"La contraception est un droit de la femme": une évidence? Pas à Madagascar

"La contraception est un droit de la femme." Cette phrase peut paraître anodine chez nous, à l’heure où la parole féministe se libère un peu plus chaque jour. Mais les propos d’Odile Hanitriniaina, docteure à Tananarive, revêtent un tout autre sens à Madagascar. Les Malgaches doivent encore se battre pour que la contraception soit acceptée et qu’elle soit en libre accès pour toutes et tous. En 2016, seule une femme sur trois avait recours à un moyen contraceptif. Dans un pays où 41% des femmes entre 20 et 24 sont mariées avant leurs 18 ans.

Une pression sociale décisive

"Parler de contraception, c’est en quelque sorte avouer que l’on a des relations sexuelles hors mariage. Et ça c’est compliqué. Donc on n’en parle tout simplement pas", raconte Koloina, étudiante dans la capitale. Gênée, le regard fuyant, la jeune femme nous confie qu’elle préfère envoyer ses amies mariées à la pharmacie à sa place. C’est ce regard de l’autre, cette peur d’être jugée par son entourage ou son mari qui inquiète le plus les Malgaches. A cela, s’ajoutent les croyances et coutumes du pays.
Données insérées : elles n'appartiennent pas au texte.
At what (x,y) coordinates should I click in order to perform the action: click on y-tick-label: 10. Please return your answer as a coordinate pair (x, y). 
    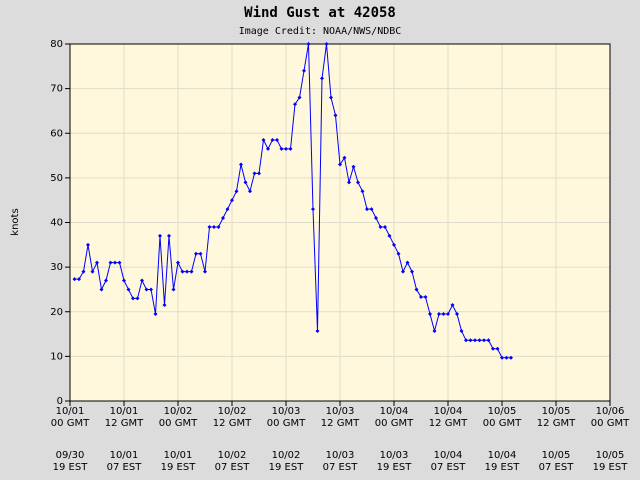
    Looking at the image, I should click on (56, 356).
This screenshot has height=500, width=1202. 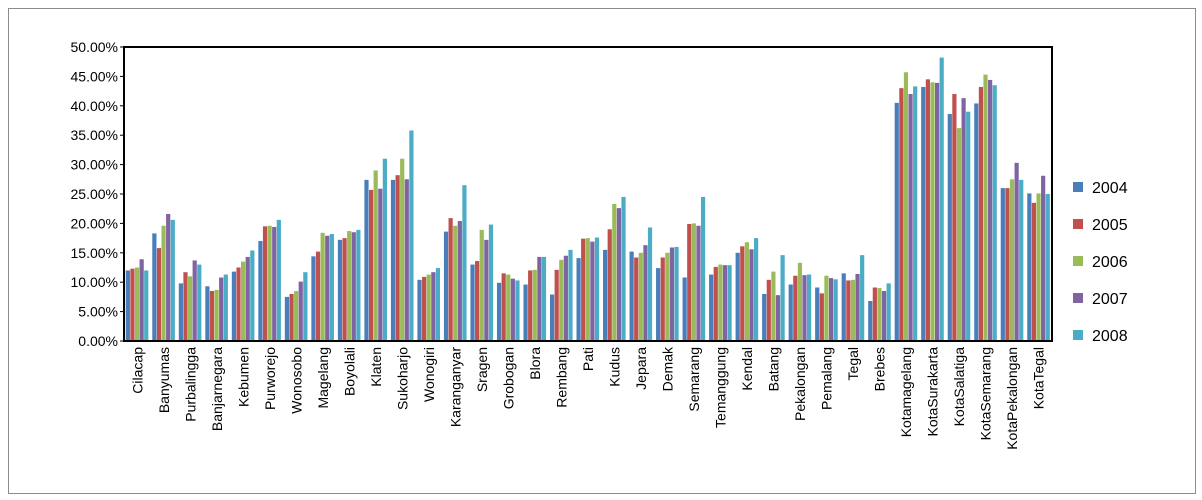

Pour la docteure Odile Hanitriniaina, il n’y a pas de doute, elles ont évidemment un rôle à jouer dans l’acceptation de la contraception. "Il y a beaucoup d’us et coutumes à Madagascar. Et les personnes qui connaissent mal la contraception lancent des rumeurs qui sont très faciles à capter par la population. On lutte beaucoup contre ça."

Et parmi ces rumeurs, le risque de stérilité arrive en tête. Un malheur pour les Malgaches qui considèrent les enfants comme une bénédiction. Certaines jeunes femmes décident donc de limiter l’usage de contraceptifs, y compris les préservatifs. Même s’ils restent le moyen de contraception le plus répandu dans la capitale (31%), juste devant les injections (28%).

La campagne, délaissée par les structures sanitaires

Dans les zones rurales, le problème est tout autre. Moins que le qu’en dira-t-on, c’est surtout le manque de structures médicales qui conditionne l’accès aux contraceptifs. Plus l’on s’éloigne des villes, plus les dispensaires se font rares. Ce qui participe à expliquer que 60% des accouchements se pratiquent encore à domicile à Madagascar.

"En plus, tu n’es même pas certaine qu’il y ait un médecin sur place. Vaut mieux accoucher à la maison", nous confie Nour, la trentaine. Le dispensaire le plus proche se situe à plus de deux heures de marche de son village. Si elle a préféré accoucher là-bas pour ses deux premiers enfants, Nour a finalement changé d’avis pour les deux suivants au vu des conditions.

Le choix du contraceptif est conditionné par cette situation sanitaire précaire. Les femmes doivent évaluer le moyen le plus adapté pour elles. Ce n’est donc pas étonnant d’observer que ce sont surtout les méthodes dites de longue durée qui ont la cote, telles que l’injection ou l’implant.

Un droit qui doit évoluer

Si le droit à la contraception pour toutes et tous est encore loin d’être absolu à Madagascar, le pays n’a rien à envier ses voisins. En Afrique subsaharienne par exemple, seule une femme sur cinq a eu recours à un moyen de contraception. Pourtant, ce droit doit être considéré comme un levier pour l’émancipation personnelle et professionnelle des femmes. Que ce soit pour programmer une naissance ou empêcher une grossesse, toutes devraient avoir le choix. Ce qui est d’autant plus vrai sur l’île rouge, où 91% de sa population vit sous le seuil national de pauvreté (moins de 2 euros par jour).

Le gouvernement semble toutefois avoir compris l’enjeu. Des politiques publiques ont été mises en place pour améliorer la situation. L’objectif d’ici 2020 : qu’une Malgache sur deux adopte une méthode contraceptive.